X_resampled, y_resampled = SMOTE(random_state=1, sampling_strategy='auto').fit_resample(
    X_train, y_train)

Counter(y_resampled['Price_Status'])

Counter({2: 1840, 1: 1840, 0: 1840})

In [39]:
# Train the random forest classifier model using the resampled data
model_SMOTE =rf_model

model_SMOTE.fit(X_resampled, y_resampled)

In [40]:
# Calculated the balanced accuracy score
y_pred = model_SMOTE.predict(X_test)

balanced_accuracy_score(y_test, y_pred)

0.585546013884776

AdaBoostClassifier SMOTE train

In [41]:
# Train the adaboost classifier model using the resampled data
model_SMOTE =ad_model

model_SMOTE.fit(X_resampled, y_resampled)

In [42]:
# Calculated the balanced accuracy score
y_pred = model_SMOTE.predict(X_test)

balanced_accuracy_score(y_test, y_pred)

0.49452176488007105

SMOTE LogisticRegression

In [44]:
# Resample the training data with SMOTE
from imblearn.over_sampling import SMOTE

X_resampled, y_resampled = SMOTE(random_state=1, sampling_strategy='auto').fit_resample(
    X_train, y_train)

Counter(y_resampled['Price_Status'])

Counter({2: 1840, 1: 1840, 0: 1840})

In [77]:
# Train the Logistic Regression model using the resampled data
from sklearn.linear_model import LogisticRegression

model_SMOTE = LogisticRegression(solver='sag', max_iter=300, multi_class='ovr', random_state=1)
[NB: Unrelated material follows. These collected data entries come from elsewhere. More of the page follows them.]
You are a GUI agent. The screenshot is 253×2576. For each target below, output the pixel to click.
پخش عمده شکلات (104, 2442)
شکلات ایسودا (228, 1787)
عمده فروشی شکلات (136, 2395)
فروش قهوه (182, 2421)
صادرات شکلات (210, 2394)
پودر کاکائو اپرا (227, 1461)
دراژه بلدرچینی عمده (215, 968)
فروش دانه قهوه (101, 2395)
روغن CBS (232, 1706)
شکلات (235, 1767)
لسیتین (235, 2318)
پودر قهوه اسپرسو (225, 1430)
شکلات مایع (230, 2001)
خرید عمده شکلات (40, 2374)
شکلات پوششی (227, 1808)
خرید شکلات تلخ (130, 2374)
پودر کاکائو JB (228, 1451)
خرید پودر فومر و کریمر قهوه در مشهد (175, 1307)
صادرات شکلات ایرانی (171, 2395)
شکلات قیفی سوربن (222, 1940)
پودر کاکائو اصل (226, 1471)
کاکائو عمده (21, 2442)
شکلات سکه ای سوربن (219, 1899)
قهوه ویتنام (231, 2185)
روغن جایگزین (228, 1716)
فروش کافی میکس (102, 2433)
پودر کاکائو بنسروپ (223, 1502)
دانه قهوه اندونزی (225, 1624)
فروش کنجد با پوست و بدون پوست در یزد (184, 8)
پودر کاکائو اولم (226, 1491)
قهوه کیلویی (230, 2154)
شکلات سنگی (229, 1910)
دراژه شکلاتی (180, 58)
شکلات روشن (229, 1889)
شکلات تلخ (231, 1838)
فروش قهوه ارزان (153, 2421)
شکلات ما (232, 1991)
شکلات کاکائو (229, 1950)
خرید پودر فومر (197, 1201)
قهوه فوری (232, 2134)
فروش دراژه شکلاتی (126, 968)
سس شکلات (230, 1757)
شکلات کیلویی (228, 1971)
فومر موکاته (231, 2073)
model_SMOTE.fit(X_resampled, y_resampled)

In [78]:
# Calculated the balanced accuracy score
from sklearn.metrics import balanced_accuracy_score

y_pred = model_SMOTE.predict(X_test)

balanced_accuracy_score(y_test, y_pred)

0.6304412200177673

Combined sampling

In [79]:
# Resample the training data with SMOTEENN

from imblearn.combine import SMOTEENN

smote_enn = SMOTEENN(random_state=0)

X_resampled, y_resampled = smote_enn.fit_resample(X, y)

Counter(y_resampled['Price_Status'])

Counter({0: 2397, 1: 1897, 2: 2304})

In [80]:
# Train the Logistic Regression model using the resampled data
model_combo = LogisticRegression(solver='sag', random_state=1)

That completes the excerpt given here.